AとBの文はどちらも、プレゼントが、柳から本田に移動したことを表しています。この二つの文が表す「事実」は同じですが、この二つの文が「表現」していることは同じではありません。つまり、例文Aの話し手は、本田さんを文の中心にしています。「本田さんがもらった」ということを言いたいのです。それに対して、例文Bの話し手は柳さんを文の中心にして、「柳さんがあげた」ことを話したいのです。このように、「もらう」と「あげる」という動詞には、主語を文の中心にする、という働きがあります。そして、「物」が「主語=文の中心」に入った時は「もらう」を使い、「物」が「主語=文の中心」から出た時は「あげる」を使うのです。
次に、例文CとDを見てください
C:私が、柳さんに、プレゼントをもらいました。
D:柳さんが、私に、プレゼントをあげました。(×)
この二つの文には「私」という話し手が、文中に登場しています。話し手が文中にある時、話し手が文の中心になります。つまり、「私」が文の中心になるのです。ところで、上で述べたように、「もらう」という動詞には、主語を中心にする働きがあります。例文Cでは、話し手の「私」が主語なので、文の中心は一つです。ところが、例文Dは、文の中心が、文の中心の「私」と、文の主語の「柳さん」の二つになってしまいます。だから、この例文Dは日本語として、不自然で正しくない文になってしまうのです。
このような性質は、授受動詞ではない動詞にはありません。例えば、「渡す」という動詞は、「物」の移動を表すという点で授受動詞に似ていますが、主語を文の中心にする、という働きはありません。だから、次に挙げる例文E、Fは、どちらも正しい文です。
E:私が、安さんに、プレゼントを渡しました。
F:安さんが、私に、プレゼントを渡しました。
「くれる」の意味
日本語では例文Dのような場合、「あげる」が使えません。しかし、それでは不便な場合があります。ほかの人を主語にして、その人から私への、物の移動を表したい場合です。この時、「あげる」の代わりに使う授受動詞があります。それが、「くれる」です。
G:安さんが、私に、プレゼントをくれました。
このように「くれる」は、助詞「に」の前の言葉が「私」の時にだけ使う動詞です(注)。助詞「に」の前が、「私」でない時は、例文Bのように「あげる」を使わなければなりません。初級レベルの学習者が、授受動詞を学ぶ時に混乱するのは、移動の方向の違う「あげる」「もらう」という2種類の動詞のほかに、もう一つ「くれる」という動詞があるからです。「あげる」「もらう」を単に物の移動の方向を表す動詞だと教えると、「くれる」の意味が理解できません。
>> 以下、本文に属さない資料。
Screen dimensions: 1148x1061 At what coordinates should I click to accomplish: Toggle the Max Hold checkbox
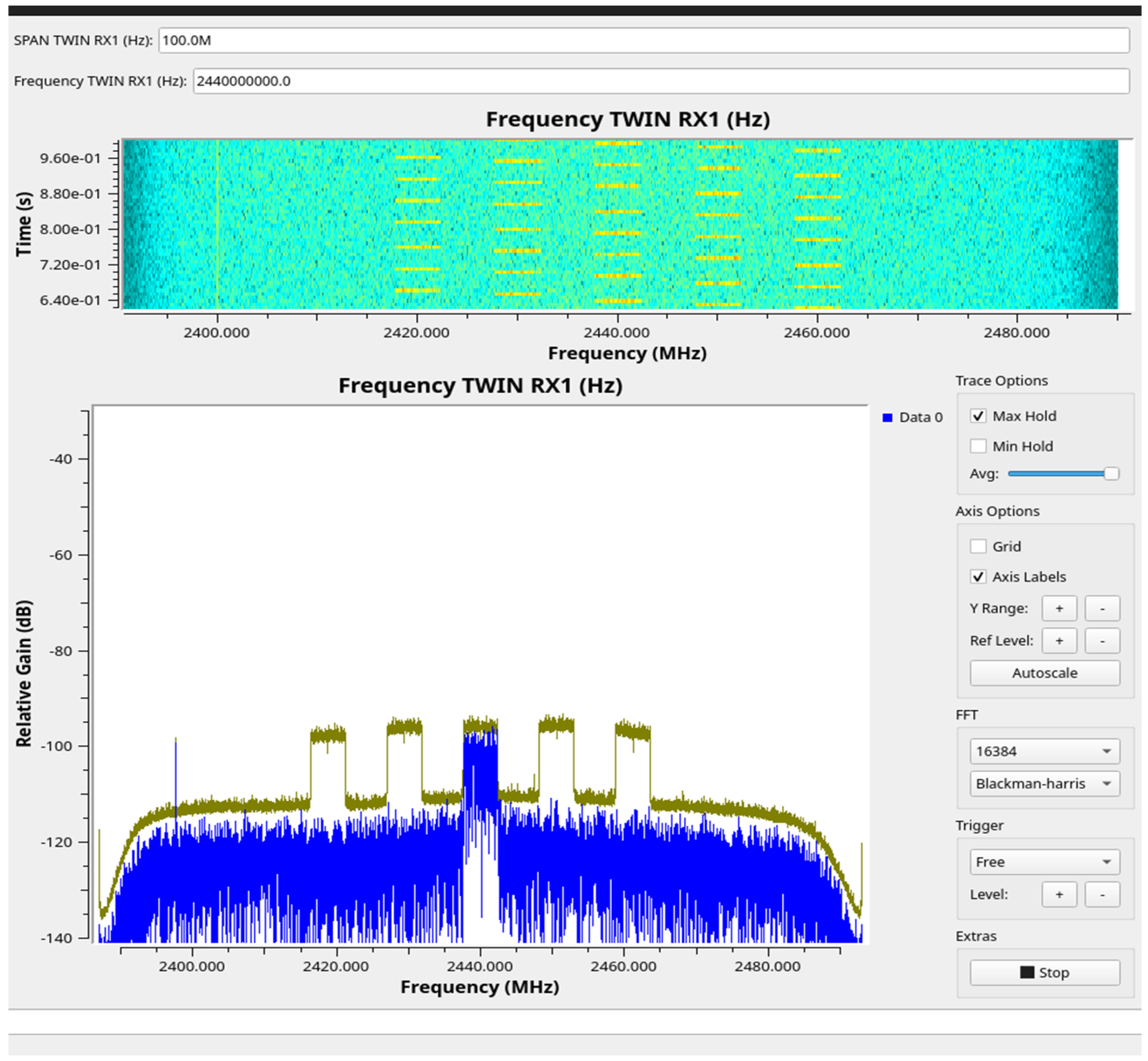[x=977, y=416]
「あげる」「もらう」には、移動の方向を表すほかに、主語を文の中心にする、という働きがあることを教える必要があるのです。
「あげる」「もらう」「くれる」の使い分けについて、上のように順序よく、論理的に説明すれば、生徒はその意味と使い方が理解できるでしょう。
(注)助詞「に」の前の言葉が、「私」ではなくても、「私」に非常に近い関係の人(子供や兄弟など)ならば使うことができます。